▸ **Data for this task**:
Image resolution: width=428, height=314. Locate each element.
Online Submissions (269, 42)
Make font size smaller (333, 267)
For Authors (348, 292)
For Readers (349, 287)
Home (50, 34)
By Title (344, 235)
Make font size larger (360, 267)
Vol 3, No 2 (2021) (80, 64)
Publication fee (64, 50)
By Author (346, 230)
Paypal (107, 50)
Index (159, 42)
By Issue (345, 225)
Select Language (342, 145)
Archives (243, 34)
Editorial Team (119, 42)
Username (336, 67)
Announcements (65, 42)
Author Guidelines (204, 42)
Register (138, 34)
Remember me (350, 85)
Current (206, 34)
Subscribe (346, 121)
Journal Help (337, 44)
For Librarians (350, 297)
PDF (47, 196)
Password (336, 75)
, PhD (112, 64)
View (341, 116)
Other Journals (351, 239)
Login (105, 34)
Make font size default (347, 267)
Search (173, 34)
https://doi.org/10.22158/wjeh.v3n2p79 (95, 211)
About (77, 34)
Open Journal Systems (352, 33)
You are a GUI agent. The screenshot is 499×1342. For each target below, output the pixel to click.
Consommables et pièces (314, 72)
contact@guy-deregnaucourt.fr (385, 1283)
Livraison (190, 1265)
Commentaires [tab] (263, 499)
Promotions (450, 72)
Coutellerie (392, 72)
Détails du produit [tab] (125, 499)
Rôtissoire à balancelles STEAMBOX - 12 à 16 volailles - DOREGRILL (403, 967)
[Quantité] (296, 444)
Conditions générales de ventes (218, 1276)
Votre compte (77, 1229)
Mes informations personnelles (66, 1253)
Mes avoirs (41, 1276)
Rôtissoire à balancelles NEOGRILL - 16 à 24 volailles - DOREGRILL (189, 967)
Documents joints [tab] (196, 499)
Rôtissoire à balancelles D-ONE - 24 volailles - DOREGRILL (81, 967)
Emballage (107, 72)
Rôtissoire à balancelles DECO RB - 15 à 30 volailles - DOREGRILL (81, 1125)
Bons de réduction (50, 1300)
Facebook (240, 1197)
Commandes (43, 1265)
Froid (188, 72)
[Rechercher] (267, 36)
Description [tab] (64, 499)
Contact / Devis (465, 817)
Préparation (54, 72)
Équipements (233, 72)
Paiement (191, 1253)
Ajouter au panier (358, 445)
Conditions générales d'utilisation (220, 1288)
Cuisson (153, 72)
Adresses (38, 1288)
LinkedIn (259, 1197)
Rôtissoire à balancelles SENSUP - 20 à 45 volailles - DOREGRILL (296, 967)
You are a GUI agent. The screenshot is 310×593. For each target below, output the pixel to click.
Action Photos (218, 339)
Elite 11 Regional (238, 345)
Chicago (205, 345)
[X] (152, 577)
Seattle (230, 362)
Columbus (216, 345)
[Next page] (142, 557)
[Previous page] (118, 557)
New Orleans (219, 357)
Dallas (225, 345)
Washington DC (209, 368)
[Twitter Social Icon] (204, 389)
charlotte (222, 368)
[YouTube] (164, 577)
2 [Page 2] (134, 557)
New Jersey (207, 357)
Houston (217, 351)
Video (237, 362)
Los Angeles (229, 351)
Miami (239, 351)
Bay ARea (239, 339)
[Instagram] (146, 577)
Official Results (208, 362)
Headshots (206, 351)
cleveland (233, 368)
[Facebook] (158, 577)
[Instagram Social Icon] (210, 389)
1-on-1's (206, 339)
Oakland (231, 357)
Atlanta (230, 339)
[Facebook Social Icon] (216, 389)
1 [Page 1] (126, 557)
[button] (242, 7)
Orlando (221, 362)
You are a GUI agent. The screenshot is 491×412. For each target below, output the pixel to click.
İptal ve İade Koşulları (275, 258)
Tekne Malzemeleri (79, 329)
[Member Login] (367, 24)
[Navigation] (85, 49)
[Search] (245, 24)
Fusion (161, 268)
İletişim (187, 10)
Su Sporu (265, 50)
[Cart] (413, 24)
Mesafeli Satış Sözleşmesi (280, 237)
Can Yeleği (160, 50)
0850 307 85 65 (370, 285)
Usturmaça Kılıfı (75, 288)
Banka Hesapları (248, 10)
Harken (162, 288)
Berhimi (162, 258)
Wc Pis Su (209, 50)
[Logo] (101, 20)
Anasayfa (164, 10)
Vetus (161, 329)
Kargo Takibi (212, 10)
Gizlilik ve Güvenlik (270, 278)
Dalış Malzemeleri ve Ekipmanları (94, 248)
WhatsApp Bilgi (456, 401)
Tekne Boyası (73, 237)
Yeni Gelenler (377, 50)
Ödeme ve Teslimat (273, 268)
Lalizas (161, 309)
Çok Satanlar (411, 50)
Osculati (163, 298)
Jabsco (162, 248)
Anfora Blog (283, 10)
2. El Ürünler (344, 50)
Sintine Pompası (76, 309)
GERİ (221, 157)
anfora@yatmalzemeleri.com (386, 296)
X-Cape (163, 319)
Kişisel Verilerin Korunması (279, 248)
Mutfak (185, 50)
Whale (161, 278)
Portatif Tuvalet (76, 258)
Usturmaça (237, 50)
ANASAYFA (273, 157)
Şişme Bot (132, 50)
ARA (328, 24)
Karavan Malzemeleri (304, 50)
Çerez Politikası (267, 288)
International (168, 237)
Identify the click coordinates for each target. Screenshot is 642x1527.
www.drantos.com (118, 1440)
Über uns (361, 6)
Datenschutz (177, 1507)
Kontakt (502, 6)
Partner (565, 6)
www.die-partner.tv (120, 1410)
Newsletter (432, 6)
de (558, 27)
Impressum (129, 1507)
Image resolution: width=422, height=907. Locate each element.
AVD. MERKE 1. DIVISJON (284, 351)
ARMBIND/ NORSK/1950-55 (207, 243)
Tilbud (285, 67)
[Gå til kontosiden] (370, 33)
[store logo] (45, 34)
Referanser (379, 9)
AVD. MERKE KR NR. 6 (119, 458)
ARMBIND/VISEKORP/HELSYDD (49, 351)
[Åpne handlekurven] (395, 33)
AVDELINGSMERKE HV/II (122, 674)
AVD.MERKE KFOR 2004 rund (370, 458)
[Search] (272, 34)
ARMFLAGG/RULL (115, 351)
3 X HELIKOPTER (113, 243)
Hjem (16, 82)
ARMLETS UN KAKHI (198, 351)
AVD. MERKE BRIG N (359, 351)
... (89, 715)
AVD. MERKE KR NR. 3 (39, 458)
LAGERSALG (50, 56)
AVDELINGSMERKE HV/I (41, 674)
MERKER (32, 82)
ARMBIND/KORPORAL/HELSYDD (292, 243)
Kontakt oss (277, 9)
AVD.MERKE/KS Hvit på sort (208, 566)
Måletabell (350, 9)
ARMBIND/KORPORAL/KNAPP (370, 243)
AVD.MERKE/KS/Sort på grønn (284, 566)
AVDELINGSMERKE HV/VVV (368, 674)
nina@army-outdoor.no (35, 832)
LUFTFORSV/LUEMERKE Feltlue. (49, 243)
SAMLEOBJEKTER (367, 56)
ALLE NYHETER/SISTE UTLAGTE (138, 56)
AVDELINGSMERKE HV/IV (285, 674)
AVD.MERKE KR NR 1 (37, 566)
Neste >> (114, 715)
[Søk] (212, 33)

▸ **Written instruction**: Rewrite all of the data above as a numbered list with one item per line, and leave out any blank lines.

▸ **Exercise solution**:
1. Image resolution: width=428, height=314. Locate each element.
2. Online Submissions (269, 42)
3. Make font size smaller (333, 267)
4. For Authors (348, 292)
5. For Readers (349, 287)
6. Home (50, 34)
7. By Title (344, 235)
8. Make font size larger (360, 267)
9. Vol 3, No 2 (2021) (80, 64)
10. Publication fee (64, 50)
11. By Author (346, 230)
12. Paypal (107, 50)
13. Index (159, 42)
14. By Issue (345, 225)
15. Select Language (342, 145)
16. Archives (243, 34)
17. Editorial Team (119, 42)
18. Username (336, 67)
19. Announcements (65, 42)
20. Author Guidelines (204, 42)
21. Register (138, 34)
22. Remember me (350, 85)
23. Current (206, 34)
24. Subscribe (346, 121)
25. Journal Help (337, 44)
26. For Librarians (350, 297)
27. PDF (47, 196)
28. Password (336, 75)
29. , PhD (112, 64)
30. View (341, 116)
31. Other Journals (351, 239)
32. Login (105, 34)
33. Make font size default (347, 267)
34. Search (173, 34)
35. https://doi.org/10.22158/wjeh.v3n2p79 (95, 211)
36. About (77, 34)
37. Open Journal Systems (352, 33)
38. You are a GUI agent. The screenshot is 499×1342. For each target below, output the pixel to click.
39. Consommables et pièces (314, 72)
40. contact@guy-deregnaucourt.fr (385, 1283)
41. Livraison (190, 1265)
42. Commentaires [tab] (263, 499)
43. Promotions (450, 72)
44. Coutellerie (392, 72)
45. Détails du produit [tab] (125, 499)
46. Rôtissoire à balancelles STEAMBOX - 12 à 16 volailles - DOREGRILL (403, 967)
47. [Quantité] (296, 444)
48. Conditions générales de ventes (218, 1276)
49. Votre compte (77, 1229)
50. Mes informations personnelles (66, 1253)
51. Mes avoirs (41, 1276)
52. Rôtissoire à balancelles NEOGRILL - 16 à 24 volailles - DOREGRILL (189, 967)
53. Documents joints [tab] (196, 499)
54. Rôtissoire à balancelles D-ONE - 24 volailles - DOREGRILL (81, 967)
55. Emballage (107, 72)
56. Rôtissoire à balancelles DECO RB - 15 à 30 volailles - DOREGRILL (81, 1125)
57. Bons de réduction (50, 1300)
58. Facebook (240, 1197)
59. Commandes (43, 1265)
60. Froid (188, 72)
61. [Rechercher] (267, 36)
62. Description [tab] (64, 499)
63. Contact / Devis (465, 817)
64. Préparation (54, 72)
65. Équipements (233, 72)
66. Paiement (191, 1253)
67. Ajouter au panier (358, 445)
68. Conditions générales d'utilisation (220, 1288)
69. Cuisson (153, 72)
70. Adresses (38, 1288)
71. LinkedIn (259, 1197)
72. Rôtissoire à balancelles SENSUP - 20 à 45 volailles - DOREGRILL (296, 967)
73. You are a GUI agent. The screenshot is 310×593. For each target below, output the pixel to click.
74. Action Photos (218, 339)
75. Elite 11 Regional (238, 345)
76. Chicago (205, 345)
77. [X] (152, 577)
78. Seattle (230, 362)
79. Columbus (216, 345)
80. [Next page] (142, 557)
81. [Previous page] (118, 557)
82. New Orleans (219, 357)
83. Dallas (225, 345)
84. Washington DC (209, 368)
85. [Twitter Social Icon] (204, 389)
86. charlotte (222, 368)
87. [YouTube] (164, 577)
88. 2 [Page 2] (134, 557)
89. New Jersey (207, 357)
90. Houston (217, 351)
91. Video (237, 362)
92. Los Angeles (229, 351)
93. Miami (239, 351)
94. Bay ARea (239, 339)
95. [Instagram] (146, 577)
96. Official Results (208, 362)
97. Headshots (206, 351)
98. cleveland (233, 368)
99. [Facebook] (158, 577)
100. [Instagram Social Icon] (210, 389)
101. 1-on-1's (206, 339)
102. Oakland (231, 357)
103. Atlanta (230, 339)
104. [Facebook Social Icon] (216, 389)
105. 1 [Page 1] (126, 557)
106. [button] (242, 7)
107. Orlando (221, 362)
108. You are a GUI agent. The screenshot is 491×412. For each target below, output the pixel to click.
109. İptal ve İade Koşulları (275, 258)
110. Tekne Malzemeleri (79, 329)
111. [Member Login] (367, 24)
112. [Navigation] (85, 49)
113. [Search] (245, 24)
114. Fusion (161, 268)
115. İletişim (187, 10)
116. Su Sporu (265, 50)
117. [Cart] (413, 24)
118. Mesafeli Satış Sözleşmesi (280, 237)
119. Can Yeleği (160, 50)
120. 0850 307 85 65 (370, 285)
121. Usturmaça Kılıfı (75, 288)
122. Banka Hesapları (248, 10)
123. Harken (162, 288)
124. Berhimi (162, 258)
125. Wc Pis Su (209, 50)
126. [Logo] (101, 20)
127. Anasayfa (164, 10)
128. Vetus (161, 329)
129. Kargo Takibi (212, 10)
130. Gizlilik ve Güvenlik (270, 278)
131. Dalış Malzemeleri ve Ekipmanları (94, 248)
132. WhatsApp Bilgi (456, 401)
133. Tekne Boyası (73, 237)
134. Yeni Gelenler (377, 50)
135. Ödeme ve Teslimat (273, 268)
136. Lalizas (161, 309)
137. Çok Satanlar (411, 50)
138. Osculati (163, 298)
139. Jabsco (162, 248)
140. Anfora Blog (283, 10)
141. 2. El Ürünler (344, 50)
142. Sintine Pompası (76, 309)
143. GERİ (221, 157)
144. anfora@yatmalzemeleri.com (386, 296)
145. X-Cape (163, 319)
146. Kişisel Verilerin Korunması (279, 248)
147. Mutfak (185, 50)
148. Whale (161, 278)
149. Portatif Tuvalet (76, 258)
150. Usturmaça (237, 50)
151. ANASAYFA (273, 157)
152. Şişme Bot (132, 50)
153. ARA (328, 24)
154. Karavan Malzemeleri (304, 50)
155. Çerez Politikası (267, 288)
156. International (168, 237)
157. Identify the click coordinates for each target. Screenshot is 642x1527.
158. www.drantos.com (118, 1440)
159. Über uns (361, 6)
160. Datenschutz (177, 1507)
161. Kontakt (502, 6)
162. Partner (565, 6)
163. www.die-partner.tv (120, 1410)
164. Newsletter (432, 6)
165. de (558, 27)
166. Impressum (129, 1507)
167. Image resolution: width=422, height=907. Locate each element.
168. AVD. MERKE 1. DIVISJON (284, 351)
169. ARMBIND/ NORSK/1950-55 (207, 243)
170. Tilbud (285, 67)
171. [Gå til kontosiden] (370, 33)
172. [store logo] (45, 34)
173. Referanser (379, 9)
174. AVD. MERKE KR NR. 6 (119, 458)
175. ARMBIND/VISEKORP/HELSYDD (49, 351)
176. [Åpne handlekurven] (395, 33)
177. AVDELINGSMERKE HV/II (122, 674)
178. AVD.MERKE KFOR 2004 rund (370, 458)
179. [Search] (272, 34)
180. ARMFLAGG/RULL (115, 351)
181. 3 X HELIKOPTER (113, 243)
182. Hjem (16, 82)
183. ARMLETS UN KAKHI (198, 351)
184. AVD. MERKE BRIG N (359, 351)
185. ... (89, 715)
186. AVD. MERKE KR NR. 3 (39, 458)
187. LAGERSALG (50, 56)
188. AVDELINGSMERKE HV/I (41, 674)
189. MERKER (32, 82)
190. ARMBIND/KORPORAL/HELSYDD (292, 243)
191. Kontakt oss (277, 9)
192. AVD.MERKE/KS Hvit på sort (208, 566)
193. Måletabell (350, 9)
194. ARMBIND/KORPORAL/KNAPP (370, 243)
195. AVD.MERKE/KS/Sort på grønn (284, 566)
196. AVDELINGSMERKE HV/VVV (368, 674)
197. nina@army-outdoor.no (35, 832)
198. LUFTFORSV/LUEMERKE Feltlue. (49, 243)
199. SAMLEOBJEKTER (367, 56)
200. ALLE NYHETER/SISTE UTLAGTE (138, 56)
201. AVDELINGSMERKE HV/IV (285, 674)
202. AVD.MERKE KR NR 1 (37, 566)
203. Neste >> (114, 715)
204. [Søk] (212, 33)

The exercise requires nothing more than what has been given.